Review of Had It Only Begun... by Jan Wallman of Applause! Applause!

Volume VI, Issue 6
February, 2001
(Reviewed 11/21/00 at 11:00 p.m.)

Tom Schmid sings as good as he looks...and that's saying a lot. He's drop-dead handsome and has a glorious voice that could fill a Broadway stage, in fact it does. He's currently on Broadway in Annie Get Your Gun playing the role of Mac and understudying the lead, Frank Butler. He's a real leading man type, tall with a genuine personality that is a natural on the cabaret stage. The show is loosely based on his own life, that of a single guy from the Midwest (Minneapolis) looking for love in New York City. He and musical director Fred Tessler (also a Minnesota boy) have woven some stories together with some songs that fit them into a very good show. There are three songs from Annie Get Your Gun including "They Say It's Wonderful" nicely coupled with "It Would have been Wonderful" by Charles Strouse and Martin Charnin form Annie Warbucks. They have put together another smart combination in Tom Waits' "Better Off Without A Wife" and "The Sadder But Wiser Girl", Meredith Willson's adorable spoof from The Music Man. Come to think of it, this guy would make a great Harold Hill.
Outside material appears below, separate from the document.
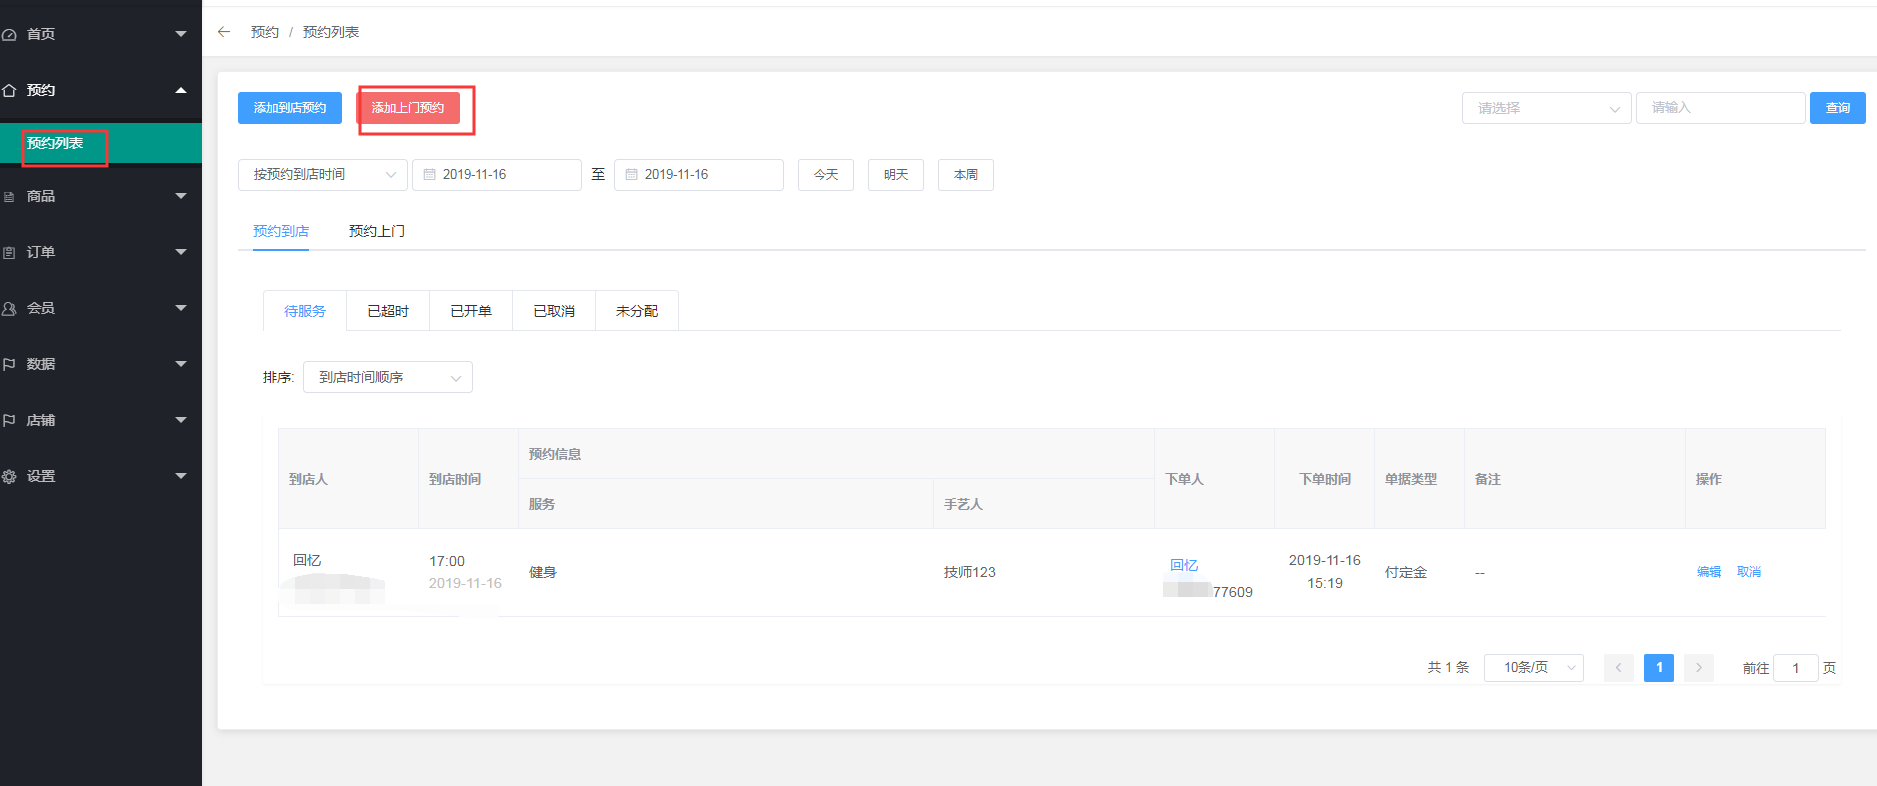Click 编辑 link in the 回忆 row
Screen dimensions: 1877x786
tap(1708, 572)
I can just see him as "The Music Man".

Most of the material in his program is top drawer. However, the less said about an utterly tasteless clinker by the late Steve Allen, the better. Allen was one of our most prolific songwriters and sometimes he wrote some really great stuff. Unfortunately, Schmid chose to do one that was unworthy of both the singer and the writer and I hated it. Never mind, it was the only false note in the show and he redeemed himself in my eyes with a lovely turn on Rupert Holmes' plaintive "The People That You Never Get To Love". This is a beautiful piece of special material that hasn't been heard that often lately but was a cabaret standard done by almost everybody ten or twelve years ago and should continue to have a life.

Schmid packed the front room at Mama's, not an easy thing to do at eleven o'clock on a Tuesday night. There was a goodly group of cast members from Annie Get Your Gun including Cheryl Ladd, a number of expatriate Minnesotans and new friends he has made in his four years in New York. He comes over as such a warm, engaging and talented guy that it is easy to see how he has gathered an impressive following who came to see him in his solo cabaret debut. Let's hope we see more of him soon.